Each Friday, I’ll post links to 3–5 resources from around the web you may want to check out.
Jesus’s Birth through Four Biblical, Literary Forms
Davis Wetherell points to four different types of writing in Scripture and shows how they can all be used to point to Jesus.
We’ll look at prophecy, theology, song of praise, and narrative. By looking at these four literary forms, it is my hope that we will see Jesus as the fulfillment of prophecy, the inexhaustible object of study, the reason for worship, and the resolution of all conflict.
There Will Most Assuredly Come A Morning
Here’s an article about the death of a young child and the hope that his parents have found in Christ. Our world is full of sadness, but the Resurrection will come.
On a day like today, as I remember the pain of last year, and as Finn’s parents weep and remember, there is a God above who is faithful, who is bringing a morning so bright that all this pain will certainly be in comparison light and momentary. And all those little things we miss today he will restore. In our mourning, in Christ, we can know that there will most assuredly come a morning. The years that the locusts have taken will be ours again, and no one will snatch them from our resurrected hands.
The Voice That Made the World
What does it mean that Jesus is our prophet? This is an important question, but especially so during Advent, when we understand Jesus’s birth as the fulfillment of so much prophecy. Here’s a great explanation.

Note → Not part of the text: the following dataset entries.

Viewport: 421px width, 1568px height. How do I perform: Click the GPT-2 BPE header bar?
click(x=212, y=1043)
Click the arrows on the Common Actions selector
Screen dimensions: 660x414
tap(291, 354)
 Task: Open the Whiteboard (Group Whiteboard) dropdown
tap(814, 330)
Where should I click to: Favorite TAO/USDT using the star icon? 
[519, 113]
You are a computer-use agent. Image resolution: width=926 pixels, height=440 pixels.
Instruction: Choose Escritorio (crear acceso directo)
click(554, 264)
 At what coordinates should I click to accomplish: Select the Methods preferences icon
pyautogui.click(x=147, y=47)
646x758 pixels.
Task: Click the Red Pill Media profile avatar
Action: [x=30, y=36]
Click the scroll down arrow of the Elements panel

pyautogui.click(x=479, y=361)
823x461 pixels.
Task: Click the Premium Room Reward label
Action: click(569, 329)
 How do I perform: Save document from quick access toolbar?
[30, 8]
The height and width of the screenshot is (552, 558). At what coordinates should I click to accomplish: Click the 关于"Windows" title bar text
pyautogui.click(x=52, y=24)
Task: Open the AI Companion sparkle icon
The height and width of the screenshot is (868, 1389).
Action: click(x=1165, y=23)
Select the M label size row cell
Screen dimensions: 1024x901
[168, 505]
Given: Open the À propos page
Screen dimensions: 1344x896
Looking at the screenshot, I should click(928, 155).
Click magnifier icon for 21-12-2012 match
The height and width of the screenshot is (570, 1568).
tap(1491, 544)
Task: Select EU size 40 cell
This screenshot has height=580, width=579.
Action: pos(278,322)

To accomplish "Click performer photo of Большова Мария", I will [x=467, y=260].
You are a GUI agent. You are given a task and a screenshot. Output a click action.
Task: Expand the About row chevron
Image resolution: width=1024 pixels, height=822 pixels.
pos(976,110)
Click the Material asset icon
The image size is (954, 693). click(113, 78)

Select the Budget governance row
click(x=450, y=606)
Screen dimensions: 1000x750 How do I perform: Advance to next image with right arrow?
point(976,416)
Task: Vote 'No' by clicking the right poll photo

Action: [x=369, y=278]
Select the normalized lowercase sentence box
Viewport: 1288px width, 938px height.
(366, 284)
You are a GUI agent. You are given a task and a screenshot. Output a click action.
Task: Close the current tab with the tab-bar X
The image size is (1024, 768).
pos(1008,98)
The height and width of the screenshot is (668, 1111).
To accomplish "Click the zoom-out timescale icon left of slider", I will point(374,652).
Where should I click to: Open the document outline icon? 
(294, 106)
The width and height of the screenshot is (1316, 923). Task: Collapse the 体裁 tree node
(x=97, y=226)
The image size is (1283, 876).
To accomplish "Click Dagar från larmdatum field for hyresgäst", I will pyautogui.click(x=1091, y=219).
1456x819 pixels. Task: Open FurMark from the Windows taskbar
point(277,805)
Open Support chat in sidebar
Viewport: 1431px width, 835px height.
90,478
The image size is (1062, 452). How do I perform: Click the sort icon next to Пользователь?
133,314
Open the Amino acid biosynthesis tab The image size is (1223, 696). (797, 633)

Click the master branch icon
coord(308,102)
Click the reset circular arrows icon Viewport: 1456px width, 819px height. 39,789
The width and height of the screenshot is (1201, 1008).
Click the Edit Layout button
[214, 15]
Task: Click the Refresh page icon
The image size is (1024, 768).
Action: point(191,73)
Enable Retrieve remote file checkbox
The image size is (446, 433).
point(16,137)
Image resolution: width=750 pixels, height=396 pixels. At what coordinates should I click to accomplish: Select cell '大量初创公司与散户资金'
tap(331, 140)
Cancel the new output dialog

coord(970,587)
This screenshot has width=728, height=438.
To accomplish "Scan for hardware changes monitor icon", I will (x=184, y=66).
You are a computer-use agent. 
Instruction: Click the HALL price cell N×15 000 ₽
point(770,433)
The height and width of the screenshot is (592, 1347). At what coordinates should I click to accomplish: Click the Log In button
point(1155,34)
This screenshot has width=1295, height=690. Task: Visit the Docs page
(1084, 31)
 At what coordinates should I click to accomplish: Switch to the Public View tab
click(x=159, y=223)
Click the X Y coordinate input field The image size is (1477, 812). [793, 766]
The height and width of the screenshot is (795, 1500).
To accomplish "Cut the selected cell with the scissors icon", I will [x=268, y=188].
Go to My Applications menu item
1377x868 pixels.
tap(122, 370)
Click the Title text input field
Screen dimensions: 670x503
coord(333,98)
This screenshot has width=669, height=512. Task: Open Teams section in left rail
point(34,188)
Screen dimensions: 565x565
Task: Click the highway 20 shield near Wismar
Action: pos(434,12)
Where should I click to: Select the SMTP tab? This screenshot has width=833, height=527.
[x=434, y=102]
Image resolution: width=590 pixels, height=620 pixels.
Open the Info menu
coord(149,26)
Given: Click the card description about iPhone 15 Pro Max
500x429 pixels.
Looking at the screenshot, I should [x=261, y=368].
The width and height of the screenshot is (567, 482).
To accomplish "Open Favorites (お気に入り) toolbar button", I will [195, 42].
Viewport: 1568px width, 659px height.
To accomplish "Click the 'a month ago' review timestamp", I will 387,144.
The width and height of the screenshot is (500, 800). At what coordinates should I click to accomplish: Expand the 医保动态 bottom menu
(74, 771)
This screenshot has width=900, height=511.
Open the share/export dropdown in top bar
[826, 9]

The voice of the Old Testament prophets was often disregarded and mocked, even by God’s own people. Today, all God’s people hear Jesus’s voice, even as his words are disregarded and mocked in the world. But we can have confidence that all people will ultimately hear the name and voice of Jesus and bow the knee to him (Philippians 2:9–11). Even today, we can hear and submit to the voice of God in the words of Jesus.
Note: Washington Presbyterian Church and the editors of this blog do not necessarily endorse all content produced by the individuals or groups referenced here.